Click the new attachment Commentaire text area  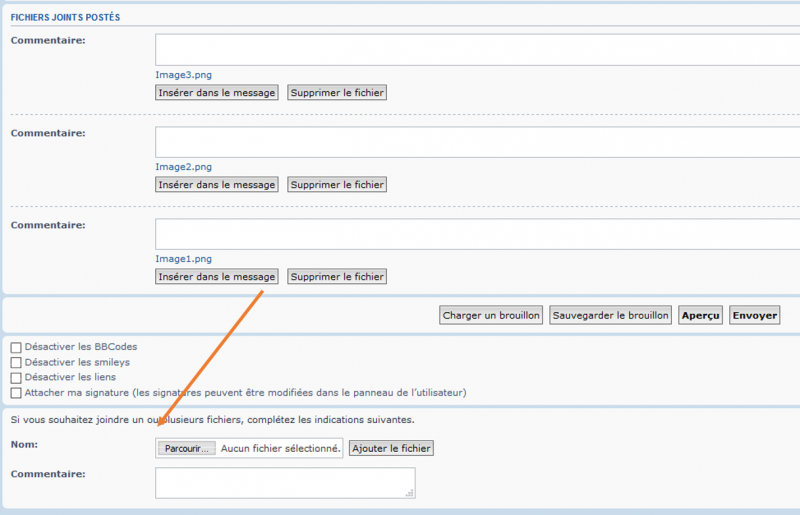click(x=285, y=483)

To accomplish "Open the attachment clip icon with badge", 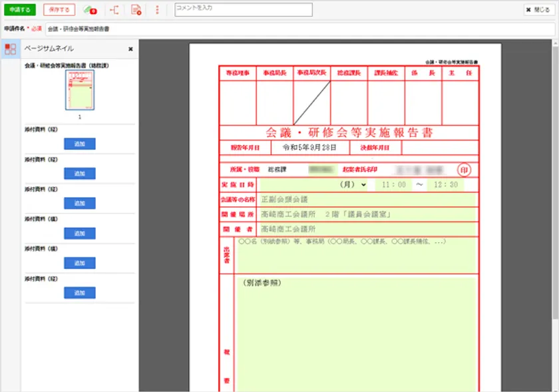I will click(90, 10).
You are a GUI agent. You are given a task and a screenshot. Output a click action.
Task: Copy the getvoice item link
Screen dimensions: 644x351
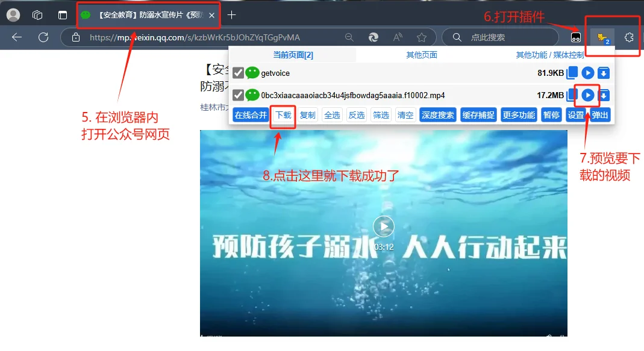pyautogui.click(x=571, y=73)
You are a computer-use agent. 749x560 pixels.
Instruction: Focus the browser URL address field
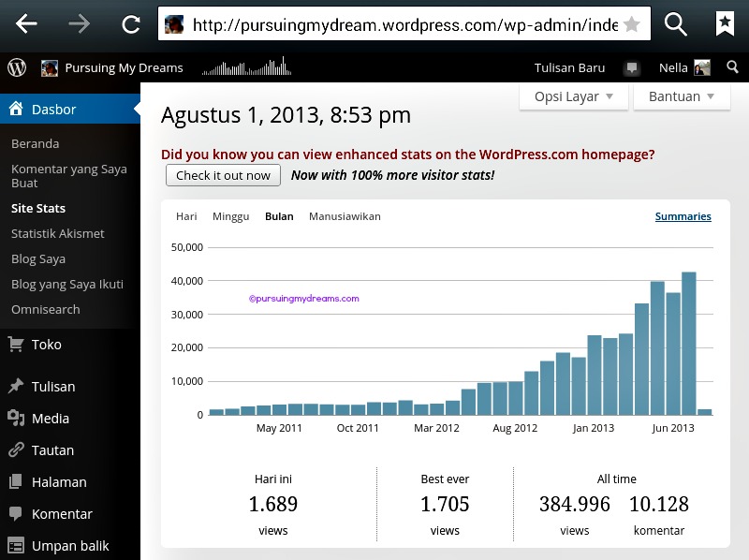point(403,25)
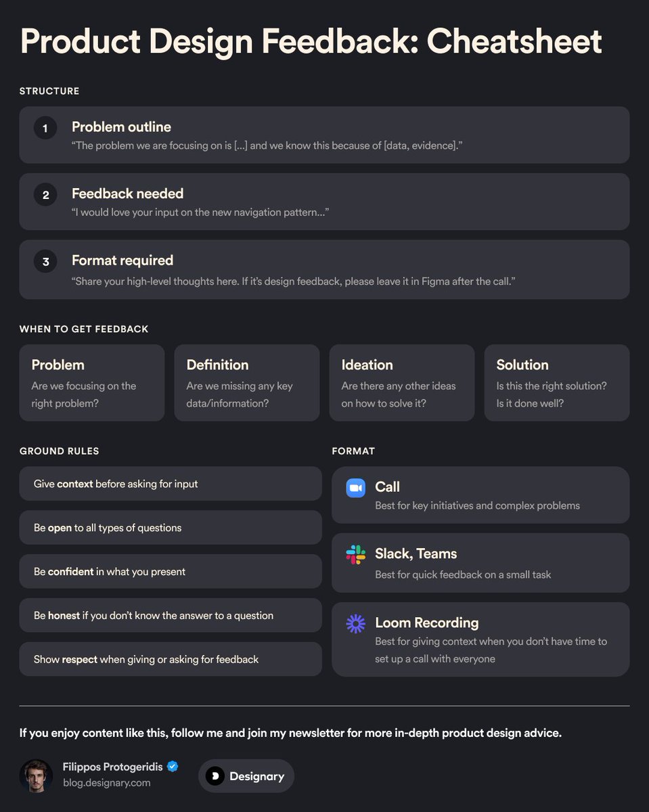Click the Designary logo icon
This screenshot has width=649, height=812.
click(x=215, y=776)
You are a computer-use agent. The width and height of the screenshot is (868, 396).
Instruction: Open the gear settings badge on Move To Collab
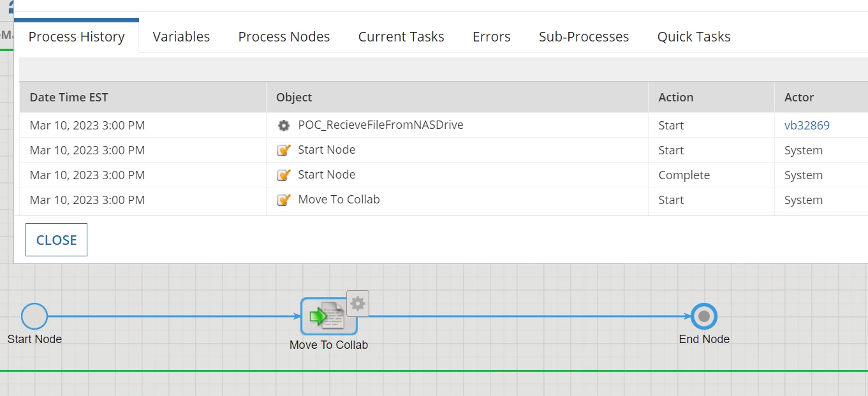358,304
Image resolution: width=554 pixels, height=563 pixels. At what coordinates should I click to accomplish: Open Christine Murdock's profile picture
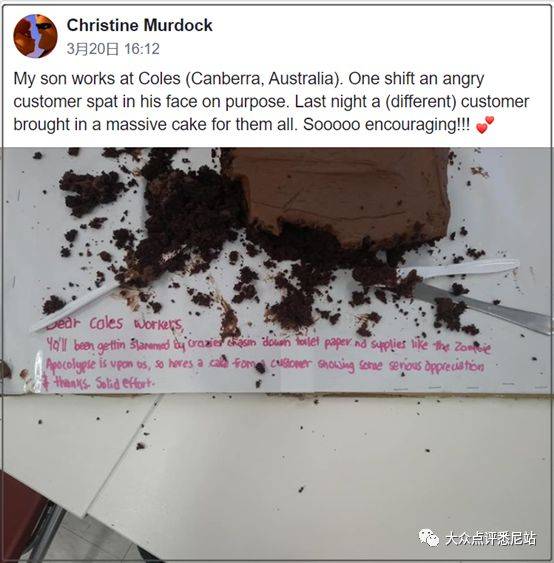point(35,36)
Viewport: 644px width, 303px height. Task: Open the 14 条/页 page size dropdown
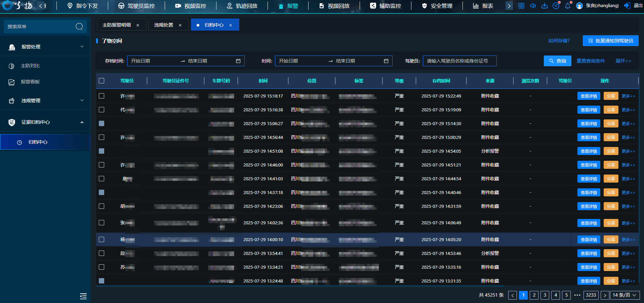tap(625, 295)
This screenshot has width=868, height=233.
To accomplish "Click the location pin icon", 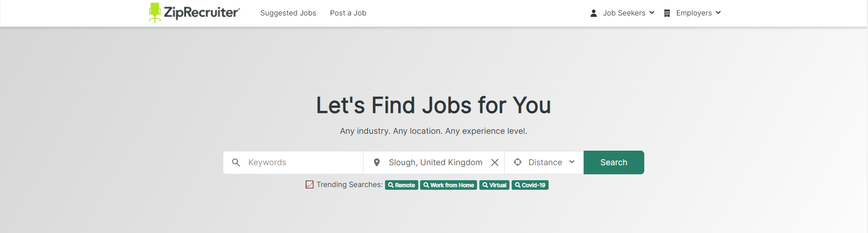I will click(x=377, y=162).
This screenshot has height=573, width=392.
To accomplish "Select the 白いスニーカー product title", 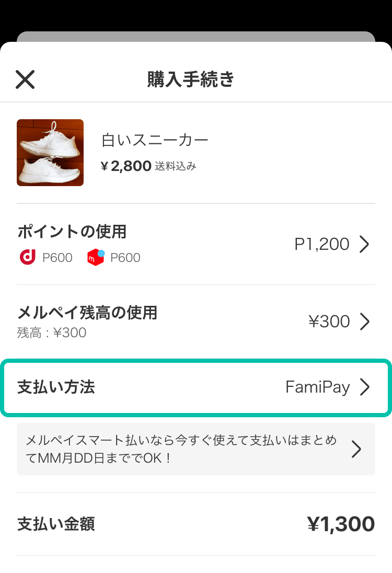I will [x=155, y=139].

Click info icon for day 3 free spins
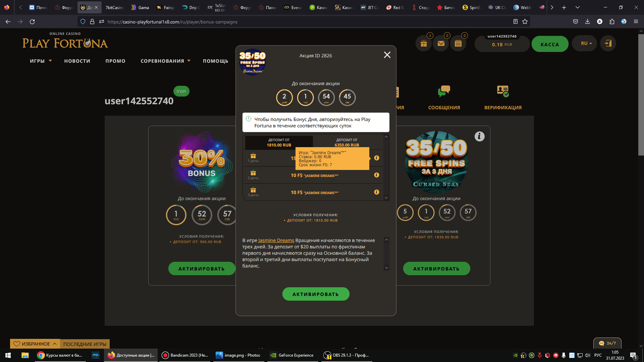click(x=377, y=192)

Goal of the exercise → The word "agent" may appear on some lines of these records; state how many such lines there are, and nothing else.

Reply to the task → 3